#### AIM
Update the lines from the line with "Image resolution: width=2560" to the line with "Click the Spiele suchen search field" by changing "search field" to "search box", keeping everything else the same.

#### EXTRACTED ENTRIES
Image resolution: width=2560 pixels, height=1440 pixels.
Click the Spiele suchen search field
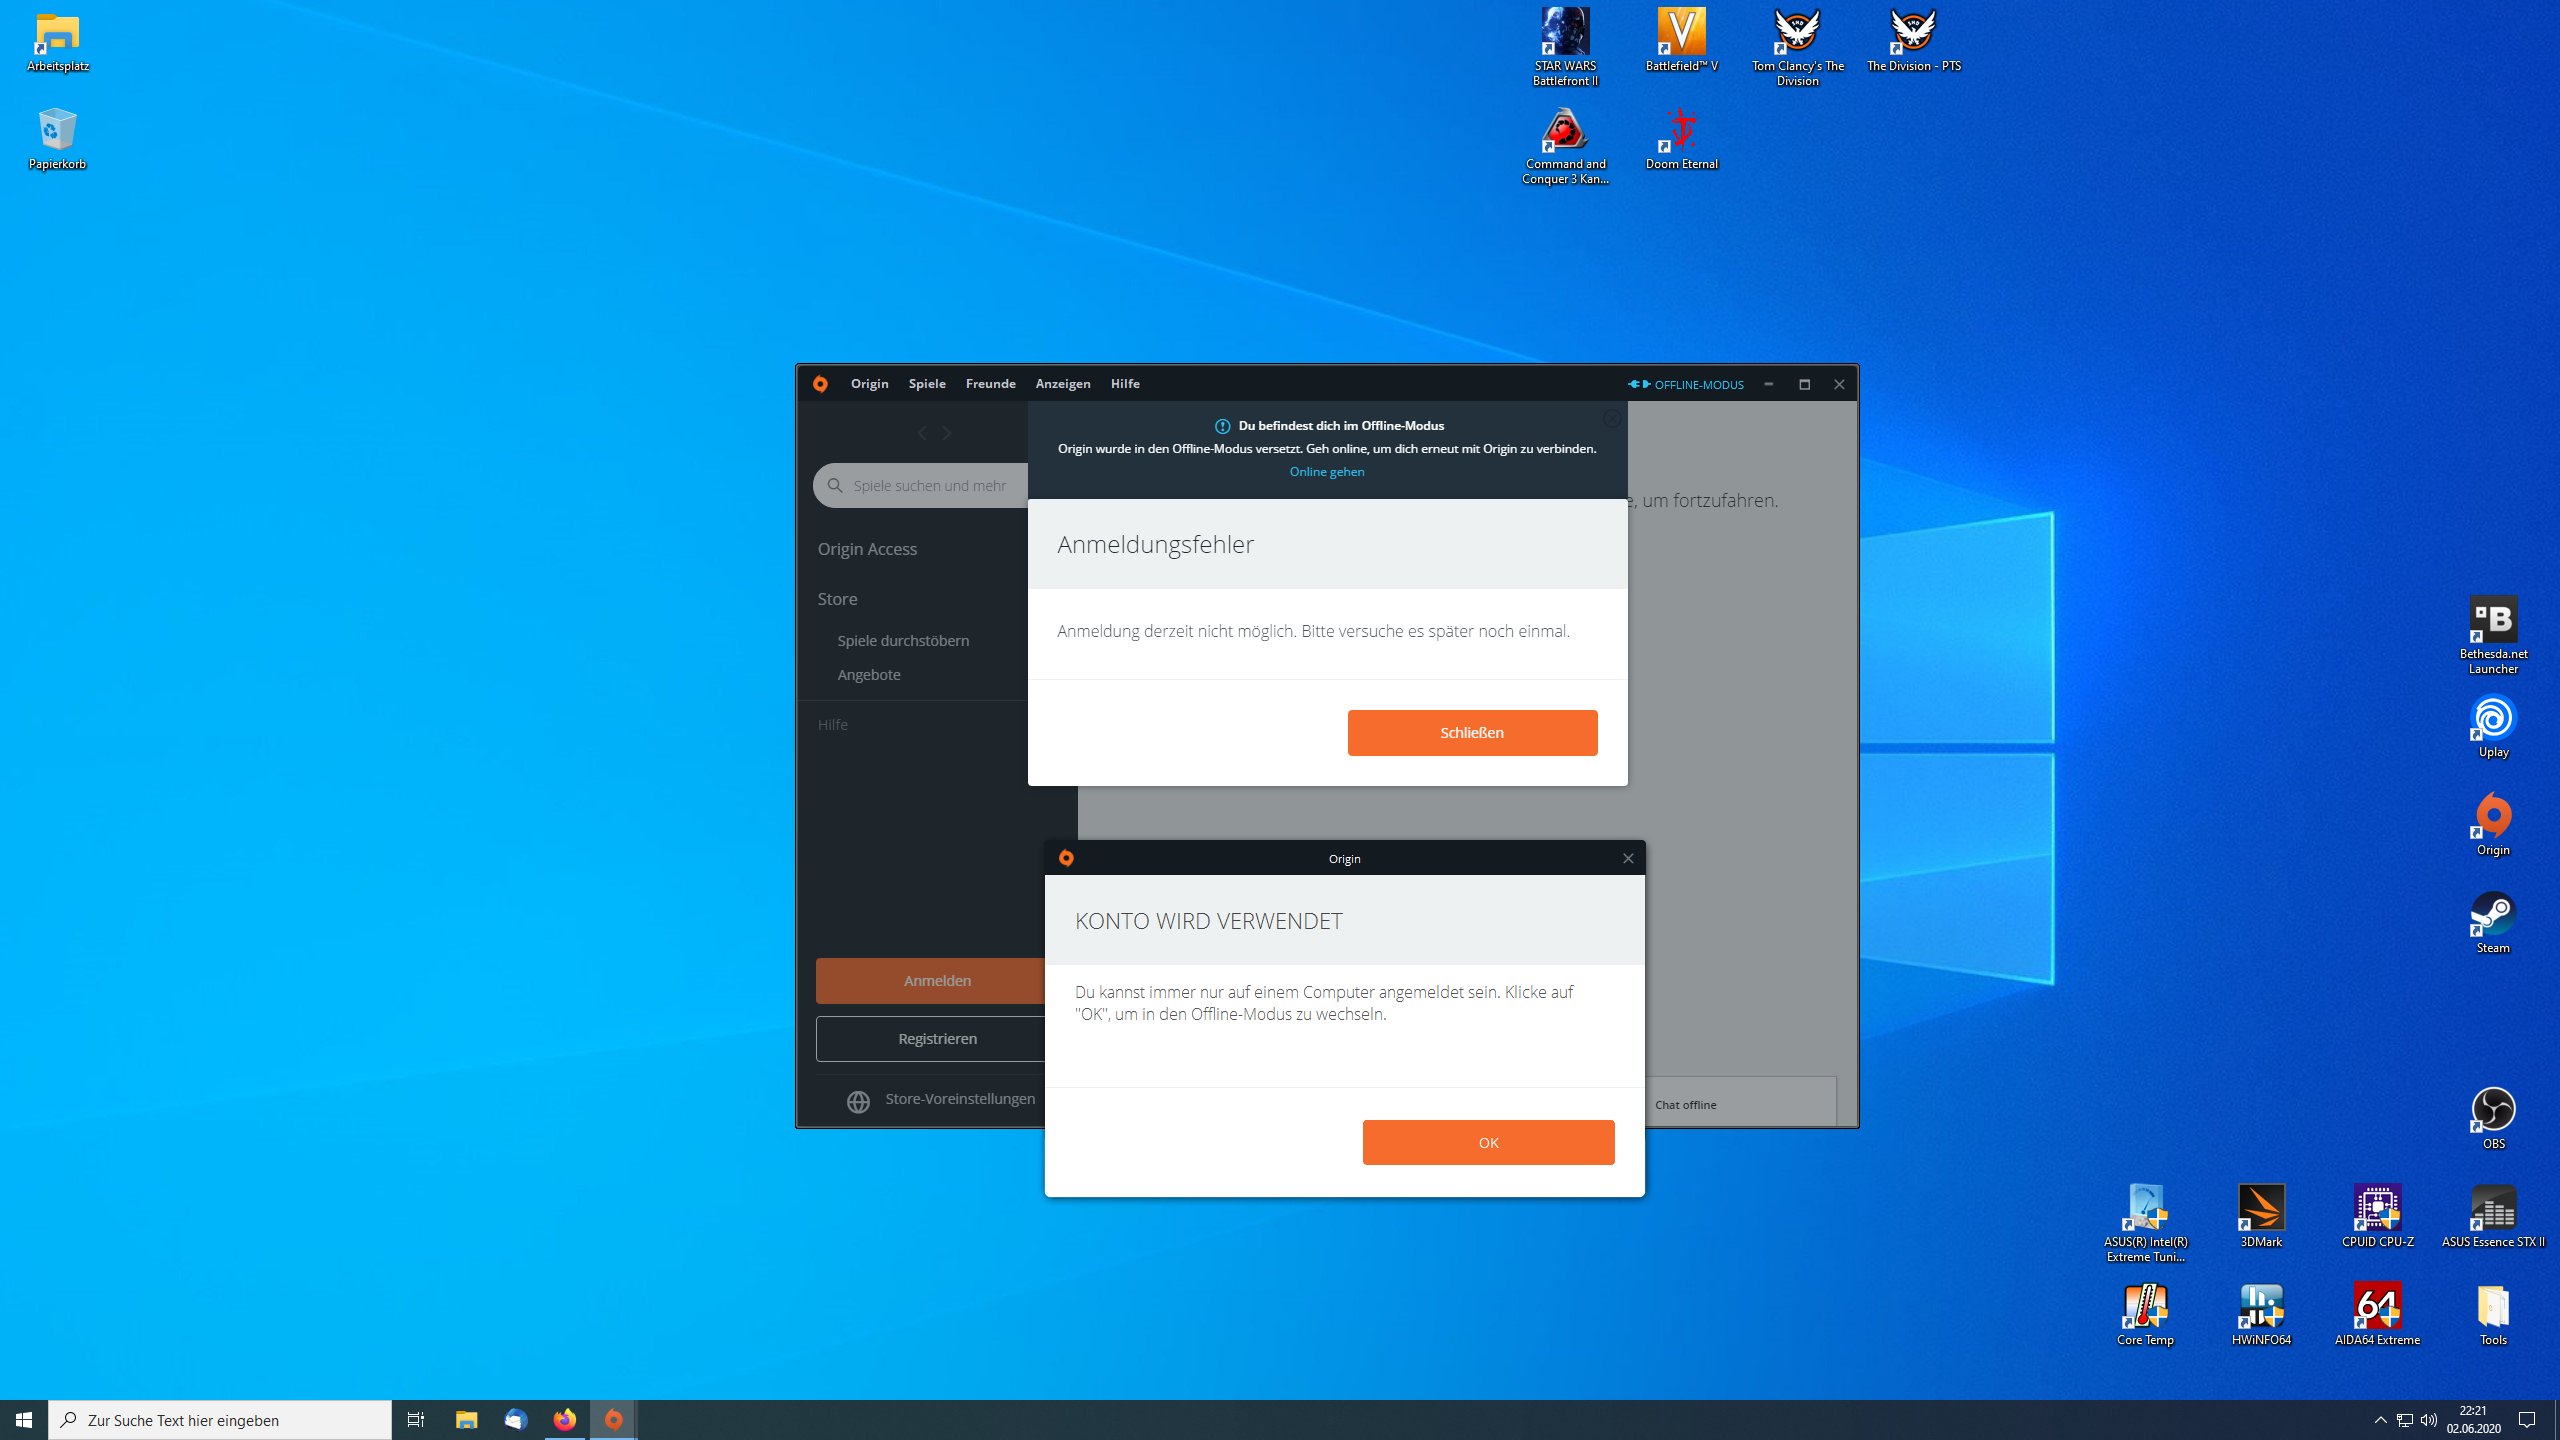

--

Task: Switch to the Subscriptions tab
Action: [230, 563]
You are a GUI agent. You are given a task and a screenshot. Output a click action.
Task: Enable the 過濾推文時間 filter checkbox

==

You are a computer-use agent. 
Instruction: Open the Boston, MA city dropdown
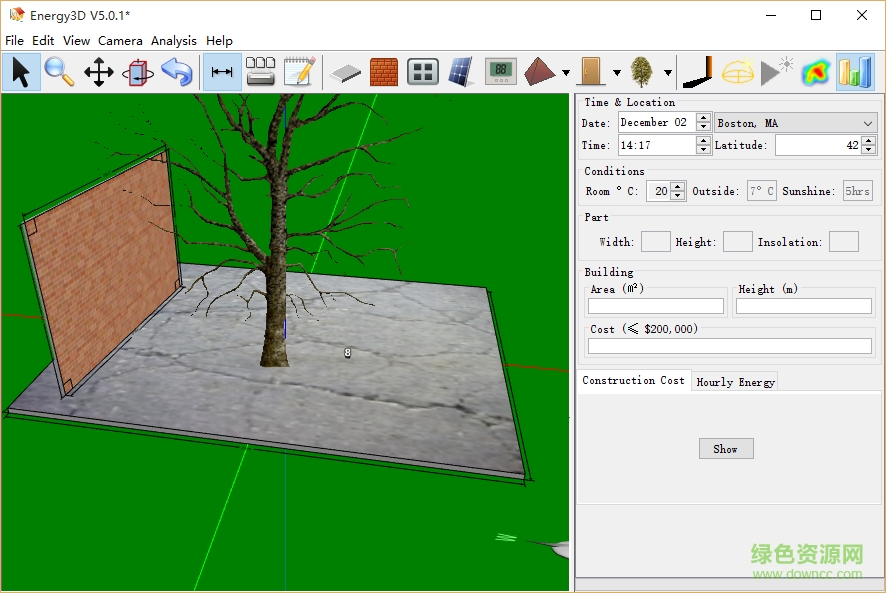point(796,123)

#### TASK RESPONSE
Image resolution: width=2560 pixels, height=1440 pixels.
Click the Spiele suchen search box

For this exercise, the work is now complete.